:: Goal of the exercise ::
Can you pull out each line of the data below that includes the word "computer"?

[Provided records]

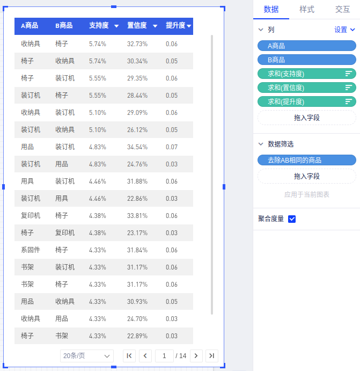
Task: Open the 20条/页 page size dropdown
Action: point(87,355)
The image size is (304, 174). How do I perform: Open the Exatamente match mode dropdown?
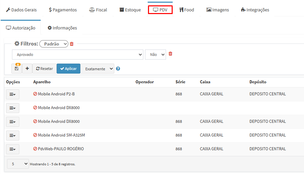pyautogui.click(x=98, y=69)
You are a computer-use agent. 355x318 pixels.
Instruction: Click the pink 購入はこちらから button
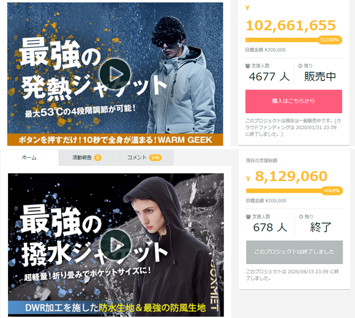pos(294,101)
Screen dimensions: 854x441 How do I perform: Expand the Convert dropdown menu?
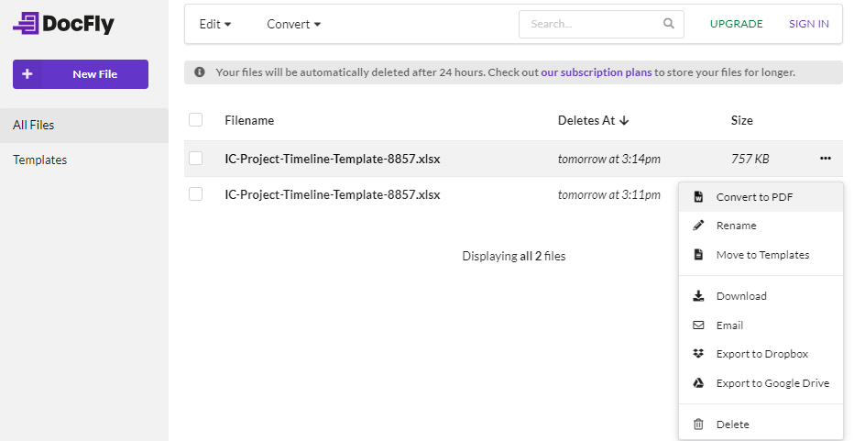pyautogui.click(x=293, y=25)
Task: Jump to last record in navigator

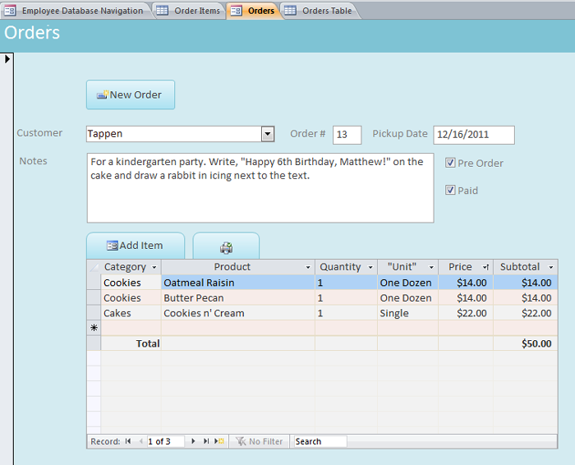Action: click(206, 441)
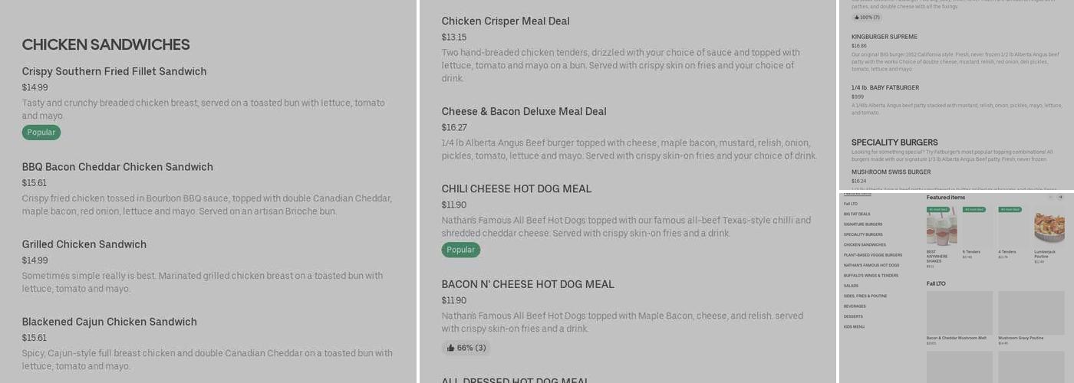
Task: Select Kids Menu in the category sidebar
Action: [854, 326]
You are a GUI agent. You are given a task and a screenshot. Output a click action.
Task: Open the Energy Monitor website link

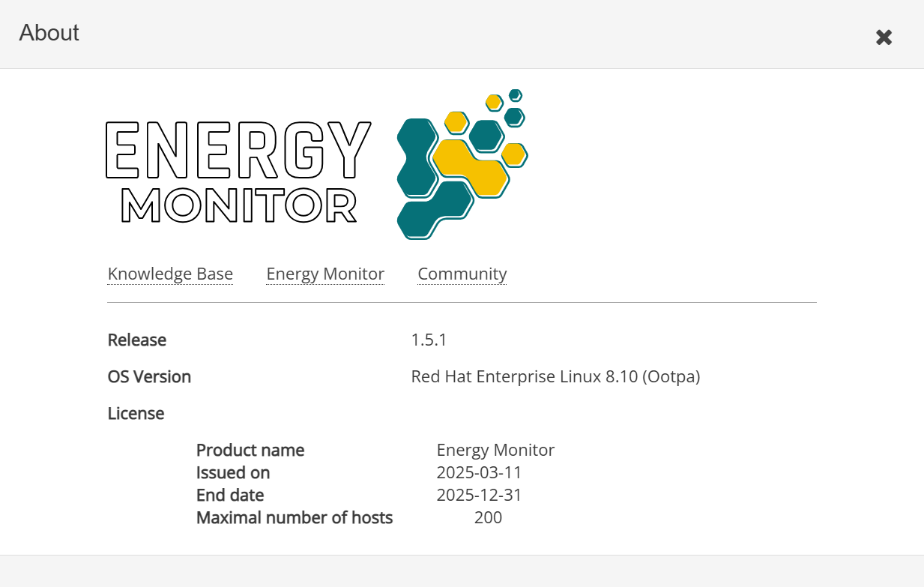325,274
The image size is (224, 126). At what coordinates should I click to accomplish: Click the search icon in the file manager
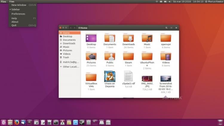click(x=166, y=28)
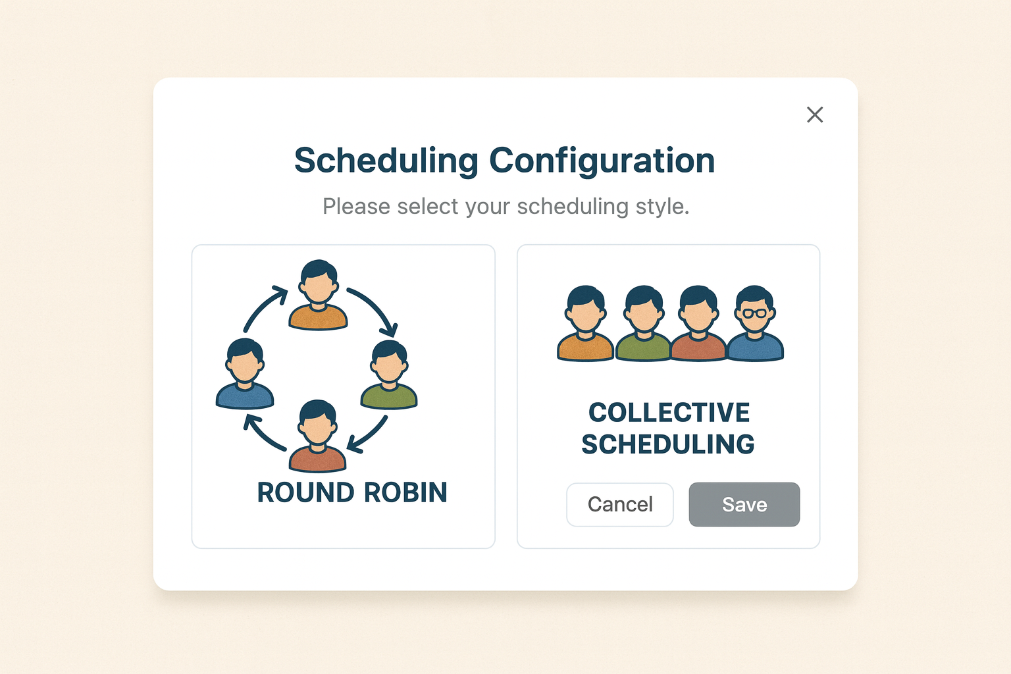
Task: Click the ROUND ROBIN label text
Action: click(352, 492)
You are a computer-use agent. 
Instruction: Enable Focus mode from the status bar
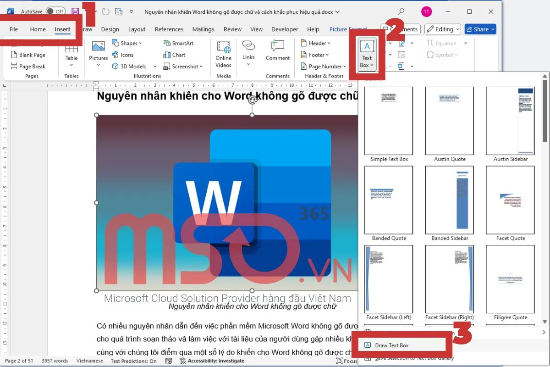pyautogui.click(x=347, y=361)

[/Provided records]
[Provided records]

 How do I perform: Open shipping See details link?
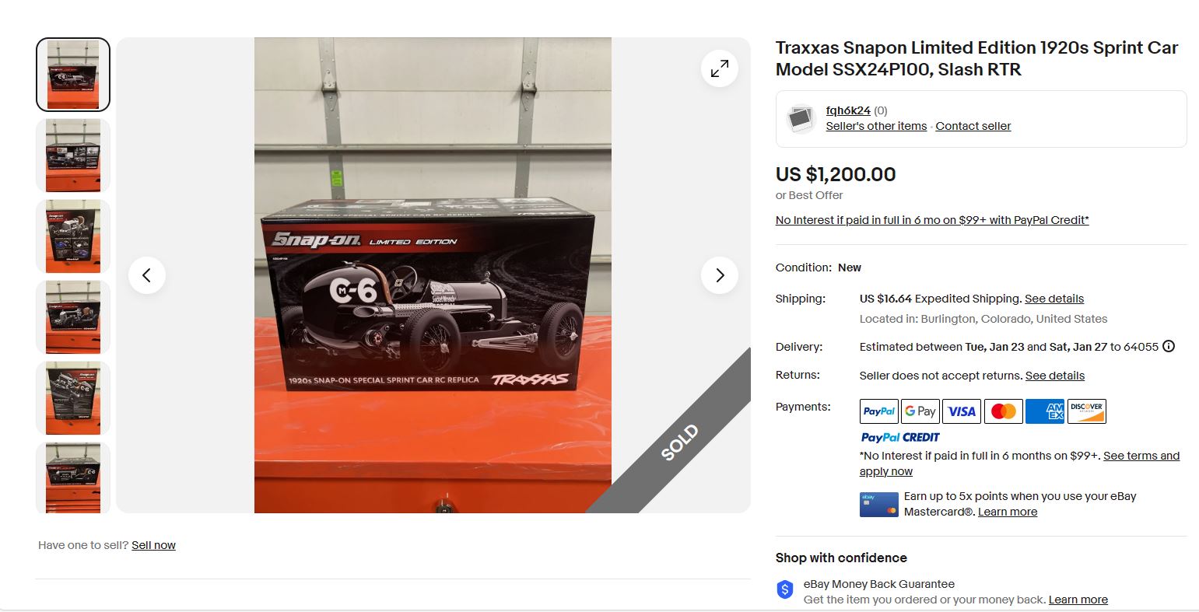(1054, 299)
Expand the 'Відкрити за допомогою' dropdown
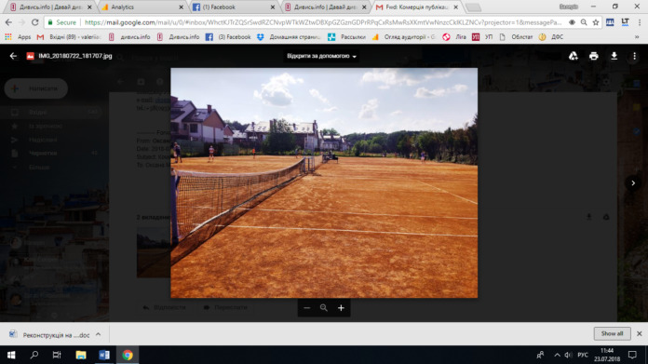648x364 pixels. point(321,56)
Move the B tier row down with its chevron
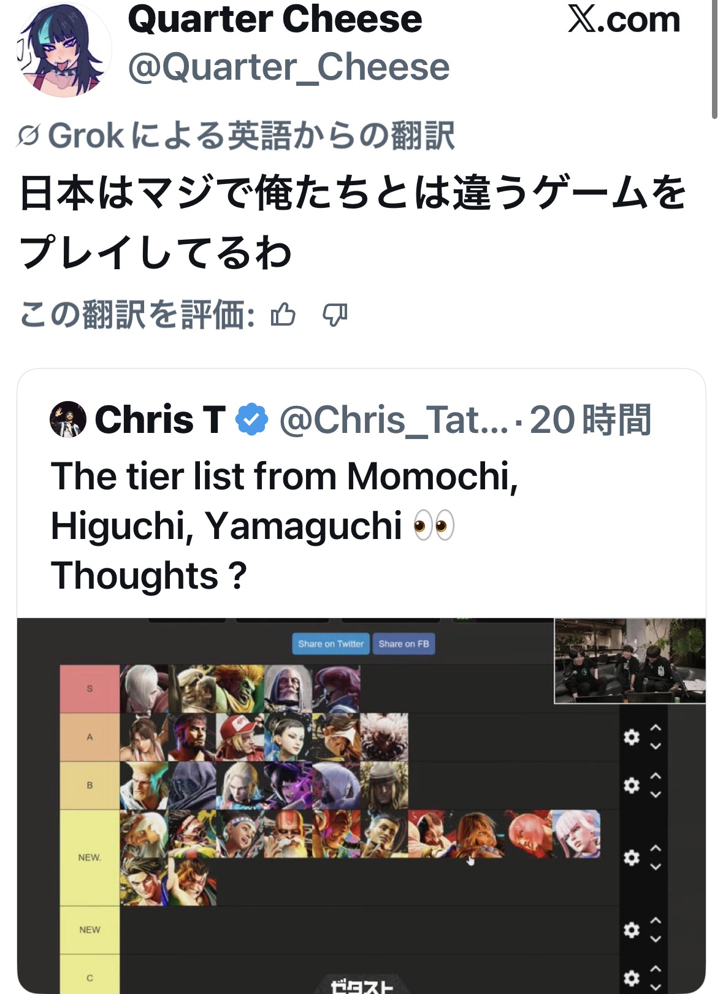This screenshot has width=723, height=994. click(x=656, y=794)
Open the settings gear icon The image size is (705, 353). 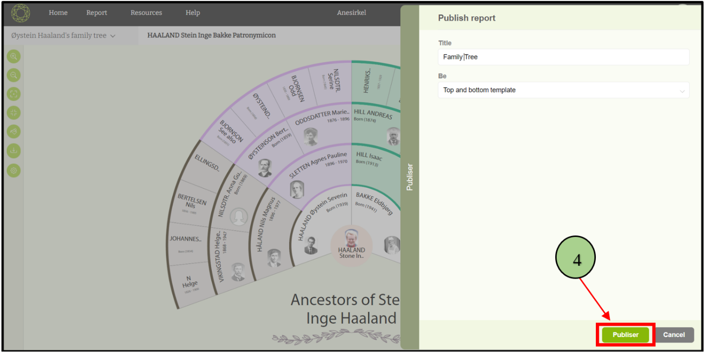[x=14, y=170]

[/Provided records]
[Provided records]

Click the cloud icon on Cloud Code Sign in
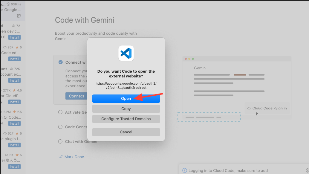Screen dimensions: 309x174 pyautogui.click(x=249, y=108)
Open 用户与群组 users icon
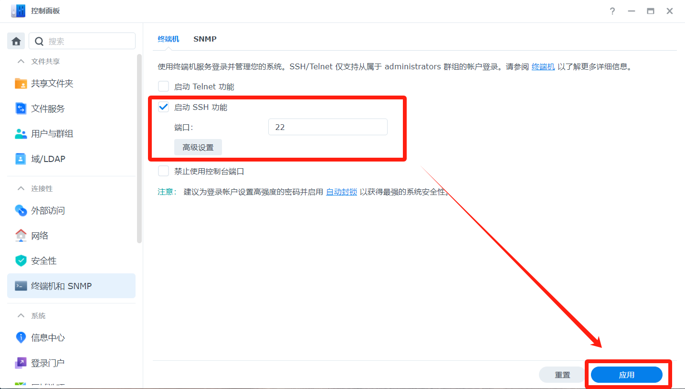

[/Provided records]

:: Reply ::
You are a computer-use agent. 355x318 pixels.
You are a computer-use agent. 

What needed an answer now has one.